## EXERCISE REQUIREMENTS
Using the theater review, explain in one to three sentences where the "Shh!" in the play's title comes from.

## SOURCE EXTRACT
REVIEW: Shh! We Have A Plan

Paul Bosco McEneaney's Shh! We Have A Plan, adapted by his Cahoots theatre company from Chris Haughton's children's book, draws forty-five minutes of top-notch universal entertainment from the simplest of questions: what if nature bit back, and how would we react?

Set in a forest in the middle of nowhere, mainly on what seems to be a small island with a big tree surrounded by rocky stepping stones, it is the craft and liveliness that emerges around and on the big tree that holds the fascination of the characters on stage and the audience of all ages from three years onwards off it.

It begins with the use of a handkerchief, behind which the sparkling illusion of a colourful bird hatching from its egg is created. Then, from the tree, a "leaf" is picked up, from which a (paper, but let's pretend it's real) butterfly emerges.

Assistant stage manager Lorcan Reed - let's call him the "master manipulator", the totally not invisible (but it really doesn't matter) propulsion of the bird's flight - is setting the scene for what we can assume to be, although it's not specified, a family. A group with an obsession for wildlife.

The "father" (Hugh W. Brown), "mother" (Claire Cogan) and "daughter" (Philippa O'Hara) are on a quest, a trail to hunt down whatever they can find in the woods and take home for captivity. And the play will draw most, if not all, of its excitement and innovation from the various items, primarily taken from the daughter's backpack, used to devise the titular plans for the group to try and generally fail to capture animals. Without making much of a sound. (Hence "Shh!")

## DATA SECTION
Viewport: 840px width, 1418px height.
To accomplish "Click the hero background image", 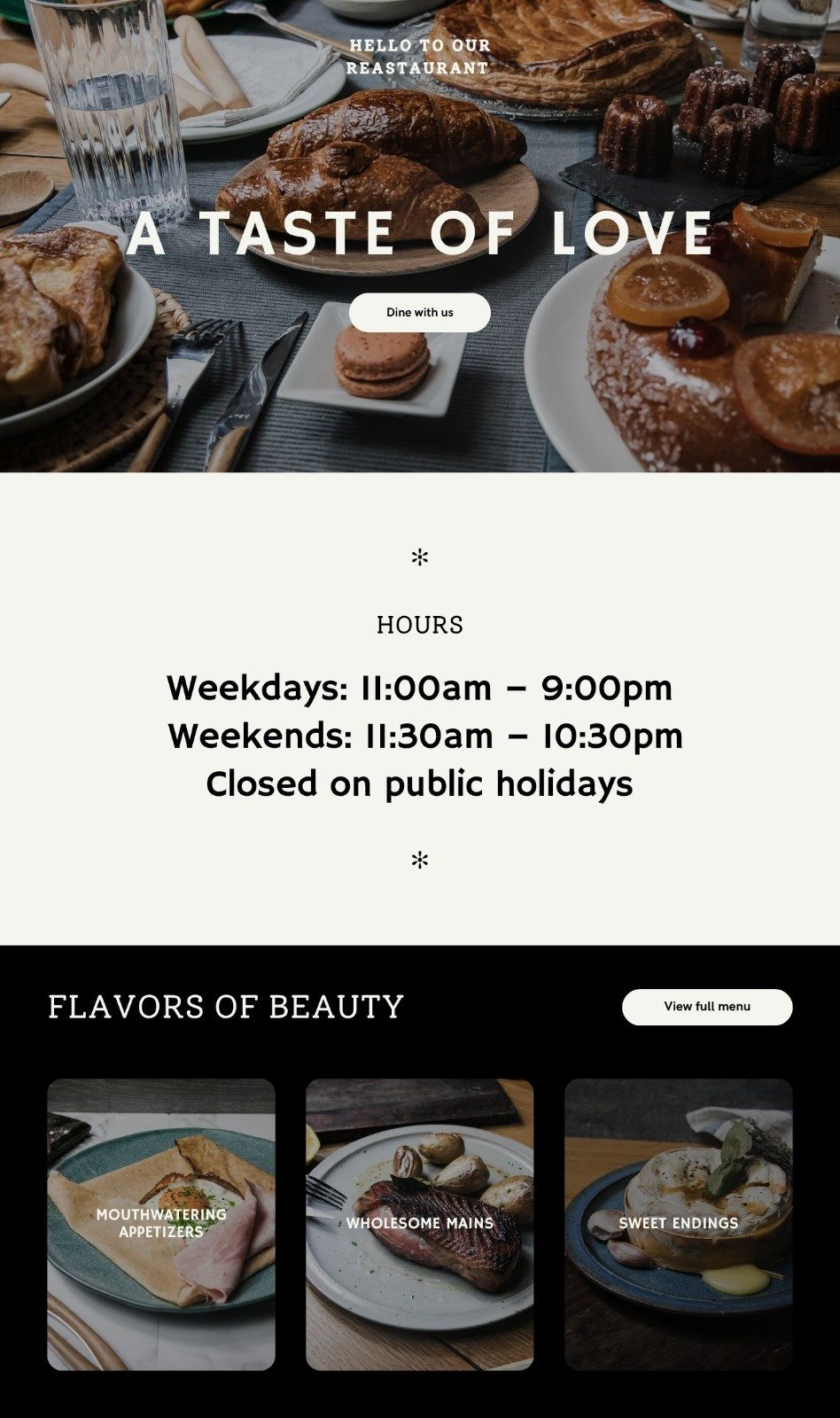I will click(133, 399).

## RESULT OF THE TASK
The "father," "mother," and "daughter" devise plans to capture animals in the woods, and they try to do it without making much of a sound. The review says this need for quiet is the reason for "Shh!" in the title.